- [Wybrany fragment]
Musi być dobra wola z obu stron, by to, co się wydarzyło, nie przekreśliło tych wszystkich dobrych wyników współpracy z kilku ostatnich lat. Budowane były dwustronne relacje na wielu płaszczyznach, również naukowych i artystycznych
— powiedział dr Mateusz Szpytma, zastępca prezesa IPN i członek zespołu do spraw dialogu historycznego z Izraelem. W rozmowie z Marcinem Fijołkiem w telewizji wPolsce.pl mówił o trudnościach i wyzwaniach związanych z naprawą relacji polsko-izraelskich.
Czytaj więcej: Premier powołał zespół ds. dialogu prawno-historycznego z Izraelem. Jego członkiem został Bronisław Wildstein
Wiceprezes IPN przyznał, że choć relacje z Izraelem układały się ostatnio dość pomyślnie, to jednak nie miał złudzeń, że to będzie coś trwałego.

- [Cel] Kontynuuj powyższy tekst o relacjach polsko-izraelskich od ostatniego zdania.

- [Podane dane]
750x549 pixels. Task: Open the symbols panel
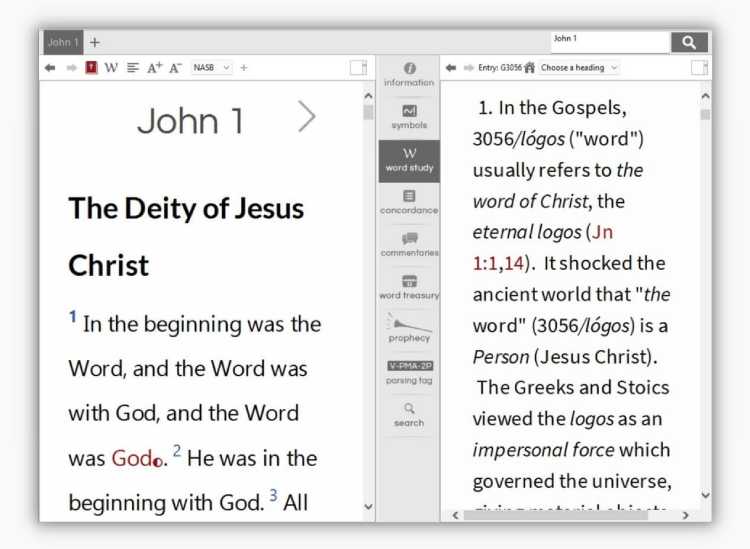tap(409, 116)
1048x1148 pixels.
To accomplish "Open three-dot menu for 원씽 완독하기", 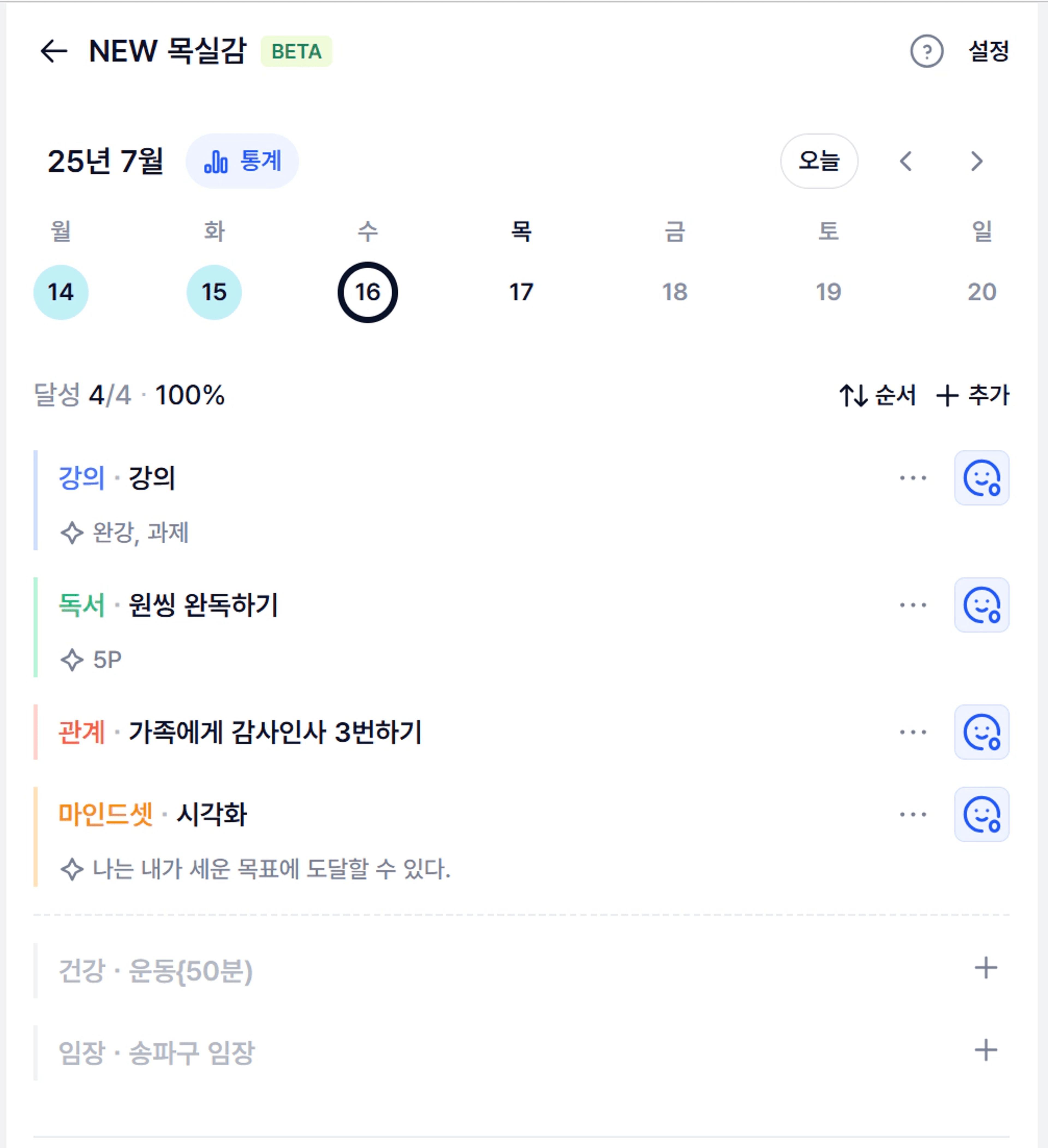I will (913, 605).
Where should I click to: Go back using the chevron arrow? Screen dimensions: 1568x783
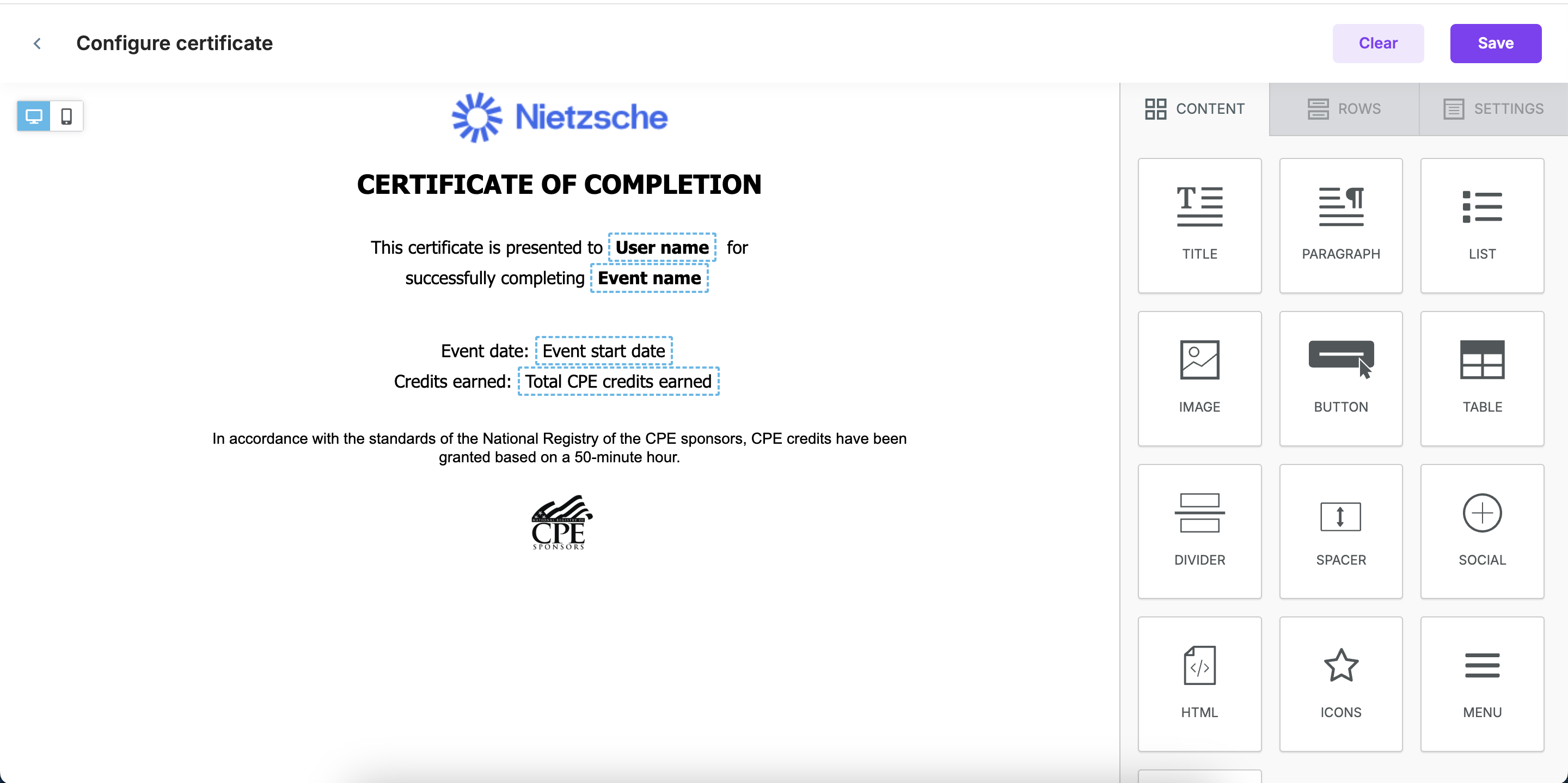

- [Rozwiązanie]
Wiedziałem, że nie będzie to stabilne. Wszystko było budowane na dość kruchym lodzie, ale starań było bardzo dużo. Mamy tyle wspólnej historii - zarówno dobrej, jak i złej, tyle nas łączy, że trzeba było te wysiłki podejmować. Z obu stron powinny płynąć gesty łagodzące obecny spór
— ocenił.
Dr Szpytma przyznał, że emocje zaszły za daleko, co znacznie utrudnia dialog.
Trudno jest odpuścić - zarówno nam, jak i im. Sytuacja jest bardzo nieciekawa
— mówił.
Według niego zespół, którego jest członkiem, będzie mógł się zająć na poziomie eksperckim dogłębną analizą tego, co się wydarzyło wokół relacji polsko-izraelskich.
Oczywiście nie może być tak, żeby obce państwo wpływało na nasze prawo. Pewne rzeczy jednak można tłumaczyć, pokazywać, omawiać. Można też przecież negocjować i to w obie strony. Przy dobrej woli uda się odbudować choćby część relacji
— podkreślił dr Szpytma.
Zapytany o wpływ dzisiejszych sporów między Polską a Izraelem na odbiór nadchodzącej rocznicy wydarzeń z 1968 roku Szpytma przyznał, że będzie to problem.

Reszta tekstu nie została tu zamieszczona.